Wu Ting
How would you interpret this phrase “the nurse’s room” in the context? How would you interpret this phrase “the nurse’s room” mentioned in the last sentence of the third passage? What kind of room would it be in a school? Thank you. PS: the excerpt is taken from “Siren” written by an Israeli author, Etgar Keret. And I’m reading an English translation. the context: On Holocaust Remembrance Day all the classes were taken to the school hall. A makeshift stage had been put up and on the wall behind it they had stuck up sheets of black cartridge paper with the names of concentration camps and pictures of barbed-wire fences. … …Some of the ninth graders got up onto the stage and the ceremony began. When all the students had declaimed the usual texts, an oldish man in a maroon sweater came onto the stage and told us about Auschwitz.
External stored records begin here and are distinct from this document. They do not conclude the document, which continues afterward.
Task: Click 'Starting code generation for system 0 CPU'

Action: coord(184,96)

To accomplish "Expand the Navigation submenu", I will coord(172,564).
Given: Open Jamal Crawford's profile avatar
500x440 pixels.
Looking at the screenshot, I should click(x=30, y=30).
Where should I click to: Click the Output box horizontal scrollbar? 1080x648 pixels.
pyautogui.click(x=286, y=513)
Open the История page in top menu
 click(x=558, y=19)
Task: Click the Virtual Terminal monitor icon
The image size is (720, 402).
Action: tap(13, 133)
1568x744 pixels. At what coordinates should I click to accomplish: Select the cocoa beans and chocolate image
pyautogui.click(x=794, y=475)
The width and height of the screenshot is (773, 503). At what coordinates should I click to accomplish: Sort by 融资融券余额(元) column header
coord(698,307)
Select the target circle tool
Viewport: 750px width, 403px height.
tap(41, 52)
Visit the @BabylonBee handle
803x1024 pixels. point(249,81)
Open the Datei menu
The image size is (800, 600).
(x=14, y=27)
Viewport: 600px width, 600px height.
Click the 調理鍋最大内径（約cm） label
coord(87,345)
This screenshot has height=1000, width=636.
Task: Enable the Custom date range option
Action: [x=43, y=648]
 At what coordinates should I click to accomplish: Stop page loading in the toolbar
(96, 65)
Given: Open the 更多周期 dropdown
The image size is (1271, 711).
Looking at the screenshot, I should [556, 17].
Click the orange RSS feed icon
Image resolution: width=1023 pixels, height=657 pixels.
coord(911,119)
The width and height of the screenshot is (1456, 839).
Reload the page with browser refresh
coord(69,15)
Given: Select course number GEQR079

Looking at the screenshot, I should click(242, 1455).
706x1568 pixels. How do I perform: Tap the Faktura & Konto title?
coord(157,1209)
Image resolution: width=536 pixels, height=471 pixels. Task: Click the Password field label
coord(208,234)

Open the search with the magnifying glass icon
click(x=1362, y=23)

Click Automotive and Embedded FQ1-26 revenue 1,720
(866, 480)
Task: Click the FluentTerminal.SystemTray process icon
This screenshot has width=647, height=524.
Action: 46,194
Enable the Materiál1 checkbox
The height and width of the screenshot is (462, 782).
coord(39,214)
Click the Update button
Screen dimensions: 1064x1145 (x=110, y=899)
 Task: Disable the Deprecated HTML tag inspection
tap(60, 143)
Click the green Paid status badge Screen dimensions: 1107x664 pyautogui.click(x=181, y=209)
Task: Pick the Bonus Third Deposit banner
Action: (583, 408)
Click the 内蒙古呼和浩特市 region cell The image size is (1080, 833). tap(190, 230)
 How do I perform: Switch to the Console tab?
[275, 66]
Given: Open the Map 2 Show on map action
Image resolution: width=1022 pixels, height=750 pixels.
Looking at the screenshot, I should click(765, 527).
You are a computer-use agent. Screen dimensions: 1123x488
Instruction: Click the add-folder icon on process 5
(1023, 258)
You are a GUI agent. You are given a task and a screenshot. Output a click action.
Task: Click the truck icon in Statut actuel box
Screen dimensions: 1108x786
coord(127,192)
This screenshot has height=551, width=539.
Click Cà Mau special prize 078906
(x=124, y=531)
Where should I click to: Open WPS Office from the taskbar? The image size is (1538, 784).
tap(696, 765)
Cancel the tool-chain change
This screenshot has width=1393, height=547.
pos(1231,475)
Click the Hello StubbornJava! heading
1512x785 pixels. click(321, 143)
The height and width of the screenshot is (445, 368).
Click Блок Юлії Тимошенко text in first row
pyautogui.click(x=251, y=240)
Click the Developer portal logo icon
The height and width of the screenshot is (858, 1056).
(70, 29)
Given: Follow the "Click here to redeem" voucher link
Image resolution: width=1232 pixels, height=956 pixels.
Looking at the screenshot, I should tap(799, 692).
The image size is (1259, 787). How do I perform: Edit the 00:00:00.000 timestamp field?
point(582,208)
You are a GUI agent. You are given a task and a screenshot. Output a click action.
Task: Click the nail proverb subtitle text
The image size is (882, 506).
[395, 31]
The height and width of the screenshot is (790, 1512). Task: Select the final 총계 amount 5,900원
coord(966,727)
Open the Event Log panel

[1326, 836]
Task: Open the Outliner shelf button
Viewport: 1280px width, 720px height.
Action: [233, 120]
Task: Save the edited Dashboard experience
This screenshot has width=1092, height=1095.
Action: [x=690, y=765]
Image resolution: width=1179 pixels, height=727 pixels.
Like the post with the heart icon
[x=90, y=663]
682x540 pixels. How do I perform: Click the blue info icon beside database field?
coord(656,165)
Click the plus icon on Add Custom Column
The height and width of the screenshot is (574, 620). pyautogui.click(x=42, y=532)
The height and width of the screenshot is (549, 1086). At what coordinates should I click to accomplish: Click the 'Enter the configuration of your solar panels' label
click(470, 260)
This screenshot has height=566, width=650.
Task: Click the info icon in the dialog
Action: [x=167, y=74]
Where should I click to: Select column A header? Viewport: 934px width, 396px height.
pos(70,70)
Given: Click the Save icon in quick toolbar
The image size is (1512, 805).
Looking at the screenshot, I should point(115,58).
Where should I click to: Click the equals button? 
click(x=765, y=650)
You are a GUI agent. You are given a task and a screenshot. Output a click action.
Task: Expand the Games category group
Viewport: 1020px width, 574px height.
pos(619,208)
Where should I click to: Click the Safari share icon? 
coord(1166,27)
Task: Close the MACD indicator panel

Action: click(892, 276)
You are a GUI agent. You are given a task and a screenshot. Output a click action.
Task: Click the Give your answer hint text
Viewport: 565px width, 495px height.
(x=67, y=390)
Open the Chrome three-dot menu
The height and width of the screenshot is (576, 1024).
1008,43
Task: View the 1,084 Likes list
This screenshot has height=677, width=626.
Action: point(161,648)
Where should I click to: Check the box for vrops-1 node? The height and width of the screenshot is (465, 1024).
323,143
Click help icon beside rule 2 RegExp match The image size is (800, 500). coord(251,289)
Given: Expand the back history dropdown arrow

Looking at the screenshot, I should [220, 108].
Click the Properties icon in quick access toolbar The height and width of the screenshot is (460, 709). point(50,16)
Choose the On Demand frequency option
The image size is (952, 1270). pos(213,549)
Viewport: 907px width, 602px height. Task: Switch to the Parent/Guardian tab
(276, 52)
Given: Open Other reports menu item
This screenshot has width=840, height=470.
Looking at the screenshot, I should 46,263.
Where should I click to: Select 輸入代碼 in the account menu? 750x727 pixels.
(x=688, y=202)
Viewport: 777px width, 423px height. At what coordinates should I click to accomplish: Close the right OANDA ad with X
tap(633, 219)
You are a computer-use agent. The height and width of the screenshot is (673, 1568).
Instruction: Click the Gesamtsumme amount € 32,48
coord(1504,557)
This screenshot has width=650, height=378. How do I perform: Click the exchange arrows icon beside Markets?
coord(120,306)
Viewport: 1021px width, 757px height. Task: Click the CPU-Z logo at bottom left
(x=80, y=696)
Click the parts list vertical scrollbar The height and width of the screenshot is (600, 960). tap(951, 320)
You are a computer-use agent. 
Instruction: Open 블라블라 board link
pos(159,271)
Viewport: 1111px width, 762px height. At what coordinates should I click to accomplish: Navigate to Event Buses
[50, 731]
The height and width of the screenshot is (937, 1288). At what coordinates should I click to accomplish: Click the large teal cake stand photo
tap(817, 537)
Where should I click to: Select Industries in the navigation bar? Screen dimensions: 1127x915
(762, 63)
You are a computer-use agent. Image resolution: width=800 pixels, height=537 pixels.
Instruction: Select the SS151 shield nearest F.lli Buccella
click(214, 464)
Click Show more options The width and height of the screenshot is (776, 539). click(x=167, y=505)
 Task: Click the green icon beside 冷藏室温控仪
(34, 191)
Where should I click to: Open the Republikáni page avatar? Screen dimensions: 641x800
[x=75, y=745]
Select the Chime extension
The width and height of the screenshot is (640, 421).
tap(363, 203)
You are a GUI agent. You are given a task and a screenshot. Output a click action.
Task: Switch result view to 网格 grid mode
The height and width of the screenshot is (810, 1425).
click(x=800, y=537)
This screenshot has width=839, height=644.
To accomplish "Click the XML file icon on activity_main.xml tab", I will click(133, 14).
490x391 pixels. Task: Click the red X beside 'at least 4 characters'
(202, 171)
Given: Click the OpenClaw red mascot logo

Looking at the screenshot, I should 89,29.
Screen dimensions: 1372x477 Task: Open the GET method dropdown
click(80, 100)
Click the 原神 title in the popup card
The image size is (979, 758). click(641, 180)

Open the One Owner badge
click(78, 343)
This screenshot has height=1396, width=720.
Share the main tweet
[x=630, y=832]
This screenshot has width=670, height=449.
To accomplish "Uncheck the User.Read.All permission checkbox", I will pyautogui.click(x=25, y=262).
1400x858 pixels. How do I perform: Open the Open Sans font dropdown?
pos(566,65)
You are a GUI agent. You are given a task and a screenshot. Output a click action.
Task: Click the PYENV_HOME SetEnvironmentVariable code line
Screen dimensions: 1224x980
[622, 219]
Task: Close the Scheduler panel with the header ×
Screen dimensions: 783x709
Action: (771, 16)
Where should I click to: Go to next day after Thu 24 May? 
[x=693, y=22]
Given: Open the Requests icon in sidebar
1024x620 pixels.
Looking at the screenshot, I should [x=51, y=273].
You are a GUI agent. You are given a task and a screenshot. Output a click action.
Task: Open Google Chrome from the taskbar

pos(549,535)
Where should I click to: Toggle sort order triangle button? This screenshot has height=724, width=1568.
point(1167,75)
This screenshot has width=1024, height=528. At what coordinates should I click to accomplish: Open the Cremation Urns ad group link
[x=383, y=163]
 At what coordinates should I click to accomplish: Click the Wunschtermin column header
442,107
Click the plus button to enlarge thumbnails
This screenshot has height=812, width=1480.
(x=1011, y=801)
He was the father of one of the students. He didn’t speak long, just fifteen minutes or so. Afterward we went back to our classrooms. As we went outside I saw Sholem, our janitor, sitting on the steps by the nurse’s room, crying. “Hey, Sholem, what’s wrong?” I asked. “That man in the hall,” he said, “I know him, I also was in the Sonderkommando.”
Jul 29, 2019 8:26 AM
Answers · 2
The room set aside for nurses to either sleep or to rest and relax take breaks and have refreshments. It depends on the place that is being described or spoken about. So for your context the place is obviously a school and the nurse's room is almost certainly the room where a nurse or nurses would perform nurses duties. A nurse's room used to be common in many buildings in UK schools and offices etc. Now they are restricted to only a few schools and a few office spaces of some more corporate companies.
July 29, 2019
I don't think there's much interpretation necessary, it's simply the room of the school nurse.